Non, pas pendant qu’on skie. Mais pendant les repas on voit qu’avoir un téléphone portable est devenu une habitude. Les enfants nous disent qu’ils doivent rester atteignables: l’idée ne vient parfois même pas des jeunes, mais de leurs parents qui veulent pouvoir appeler leurs enfants à n’importe quel moment. On ne peut pas changer leur manière de vivre, mais pendant les camps, on doit imposer une certaine rigueur sinon notre camp ne fonctionne pas. On veut que les jeunes communiquent. Pas sur Facebook, mais avec les gens qui les entourent, avec nous, avec les autres enfants. Avant, au moment du coucher, ça courait dans les corridors et ça discutait. Aujourd’hui, c’est calme, les enfants sont dans leur chambre, mais on ne sait pas s’ils dorment.

Enseigner, c’est transmettre. Est-ce important de pouvoir communiquer ce que vous savez?
Oui, c’est important de donner ce qu’on a reçu et ce qu’on sait. Encore aujourd’hui, si j’ai besoin de savoir quelque chose et que je sais que ma maman a la réponse, je lui téléphone.

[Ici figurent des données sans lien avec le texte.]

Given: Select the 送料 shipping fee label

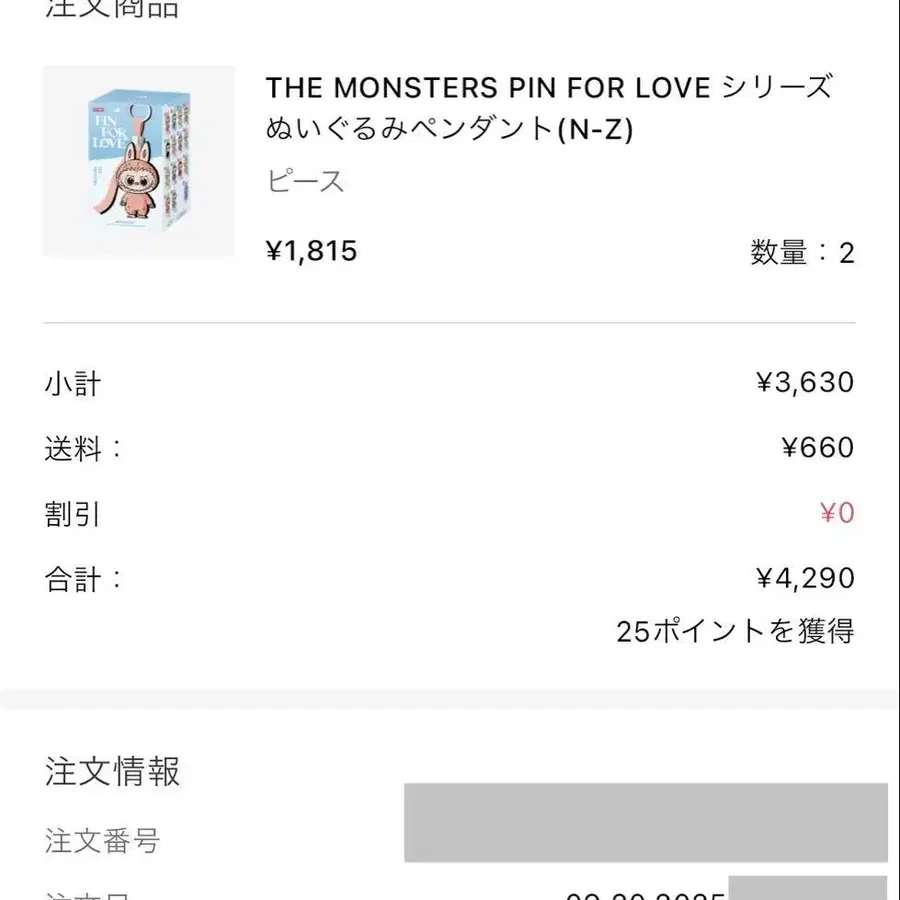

En 2008, dans un entretien, vous disiez ne pas vouloir continuer durant encore dix ans. Où en êtes-vous aujourd’hui?
Il me reste donc six ans? (Rires.) Je ne fais pas trop de calcul. Pour l’instant, la santé est là, la demande est là, donc je continue. Mais la suite dépendra beaucoup de ma santé. Il faut que le dos tienne et que les genoux suivent. Et comme je travaille avec Jacques, si lui arrête jour, je ne suis pas sûre de vouloir continuer seule.

Le jour où vous ne pourrez plus enseigner le ski, vous ferez quoi? Masseur sportif, c’est aussi un travail très physique…
C’est juste. (Longue réflexion.) C’est une question très concrète! Bien sûr, j’ai une idée de ce que je pourrais faire si un jour, je dois renoncer à l’activité physique, mais je ne vais en parler pour l’instant.

Vous continueriez à évoluer dans le milieu du sport?
Cela pourrait changer.

Que vous souhaitez-vous pour l’avenir?
Surtout la santé. Que mon corps me suive. Et de voir grandir mes enfants. Peut-être aussi de pouvoir les conseiller.

Votre retraite n’est pas si calme, finalement!